The IK Systems Lab will be “a place where Indigenous thinking can be applied to the issues that complexity scientists and technologists are currently working on across economics, design, cybernetics, governance, evolutionary dynamics, environment, cognition and consciousness,” Yunkaporta tells us.

 

IK Systems Lab to tackle complex problems, create opportunities.

 

“This work is both extremely important and urgent,” says Paul Kearney whose philanthropic support has helped kick-start the Lab’s development.

“In a world overflowing with seemingly intractable problems, Tyson Yunkaporta’s ‘Sand Talk’ and the Indigenous Knowledges he describes gives hope; maybe, just maybe, this thinking and perspective can be a critical circuit-breaker and help interrupt the trajectory on which we humans find ourselves.”

In addition to addressing complex problems and existential threats to humanity, the IK Systems Lab also aims to create opportunities for Aboriginal and Torres Strait Islander Peoples for research, employment, meaningful public platforms, community recognition and to directly benefit from the commercial applications that could arise from their intellectual property developed within the Lab.

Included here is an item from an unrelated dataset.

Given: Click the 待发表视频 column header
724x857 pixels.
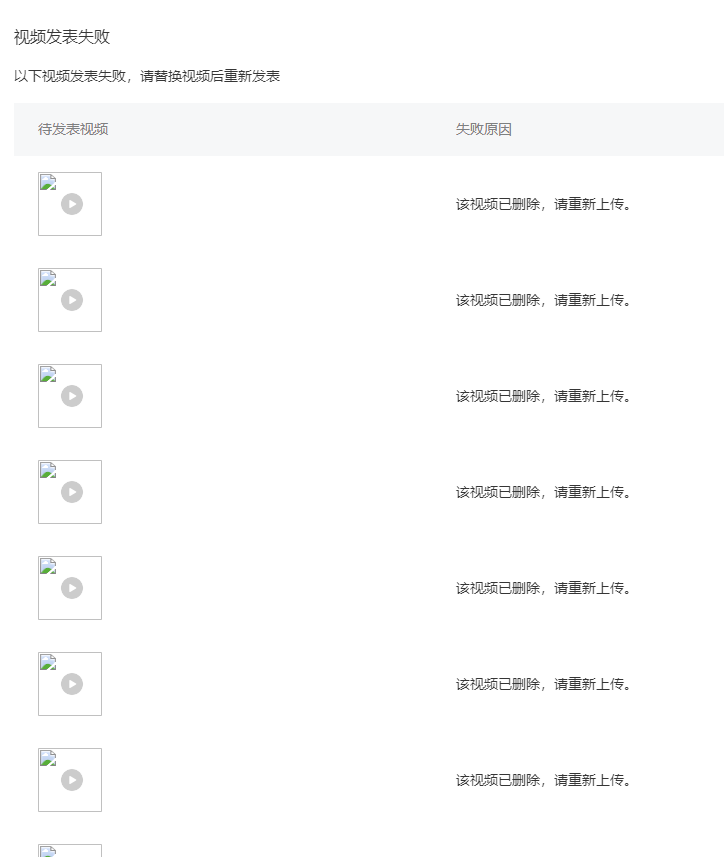Looking at the screenshot, I should pos(73,130).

“We hope that the establishment of the IK Systems Lab at Deakin becomes a spark,” says Kearney, “a catalyst for connection and the collision of ideas; a hothouse of wisdom and transformational thinking that allows us to tackle the many urgent and interconnected challenges that lay before us now. We are grateful to be able to play our part in its creation, and wish Tyson and his colleagues all the best for their journey ahead.”

 

Get involved.

 

Want to support the IK Systems Lab? Wish to ensure “progress” towards a healthier, more sustainable future includes critical Indigenous voices? Contact:

Jonathan Cosgrove
Director, Development Advancement at Deakin University
Tel: +61 3 9244 5862 or email

 

Speak to the team.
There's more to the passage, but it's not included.